Breastfeeding tips


Tips for Successful Breastfeeding: Preparation, Communication are Key

Baptist Health Homestead Hospital

With proven health benefits for mother and baby, there’s no question that breastfeeding is ideal. Yet for many women, the breastfeeding journey can be challenging. Before you throw in the towel, you should know that there is help available.

World Breast Feeding Week, Aug. 1-7, highlights the importance of breastfeeding in maternal and global health. Celebrated in more than 120 countries, the awareness week focuses on encouraging breastfeeding and advocating for family-friendly policies across the globe.

According to the U.S. Centers for Disease Control & Prevention (CDC), breast milk is uniquely tailored to meet the needs of a growing baby and provides significant health benefits for both mother and baby. Infants who are breastfed have a reduced risk of conditions such as asthma and ear, respiratory and gastrointestinal infections.
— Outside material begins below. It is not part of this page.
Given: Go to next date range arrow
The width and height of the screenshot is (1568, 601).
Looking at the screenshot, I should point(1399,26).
Mothers who breastfeed have a reduced risk of high blood pressure, type 2 diabetes and breast and ovarian cancer.

One of the most common questions breastfeeding mothers have is if their milk supply is adequate for their baby. “Oftentimes, moms think they don’t have enough milk, but they do,” said lactation consultant Carey Acosta, R.N., from Baptist Health Homestead Hospital. “They are uneasy, especially at first, because they can’t see how much they are feeding their baby. The baby and body know what to do and trusting the process will settle the nerves. Moms who are concerned about not producing enough milk should speak with their lactation consultant or doctor.

According to Ms. Acosta, preparation and communication are key to successful breast feeding. “It is so important for moms to discuss their feeding plan with their doctor, hospital and family,” she explained. “At Baptist Health, moms can take a breastfeeding class before delivery, which will make them more comfortable as they navigate the first days, and arrange in advance to obtain an electronic breast pump. Most insurance companies will cover this cost.”
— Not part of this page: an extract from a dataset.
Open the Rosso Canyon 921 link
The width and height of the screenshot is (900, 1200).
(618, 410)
Here are some other tips for successful breast feeding:

  • Ask for uninterrupted skin-to-skin contact as soon as the baby is born. 
  • If you experience pain, ask for a lactation consultant. Breastfeeding should not hurt; sometimes, something as simple as changing a position can make all the difference. 
  • Drink water. Every time you breastfeed, have a glass of water.
  • Don't stress over milk production. You should only have colostrum the first few days. A mother's second milk comes in about day three.
  • Find a comfortable position for you and your baby, and then try and relax.
  • When shopping for nursing bras, buy one size up. Also, make sure your bra is underwire-free.
  • Feed on demand. A baby should feed about 10-12 times in 24 hours, but the schedule is not exact. It does not mean they will feed every 3 hours.
  • Look for your baby's hunger cues, such as rooting, putting their hands in their mouth or sticking out their tongue. This is when you should latch your baby onto the breast. Crying is a late hunger cue, making it more challenging to get the baby to latch.

“Moms need to remember it is okay to have questions or worries,” said Ms. Acosta.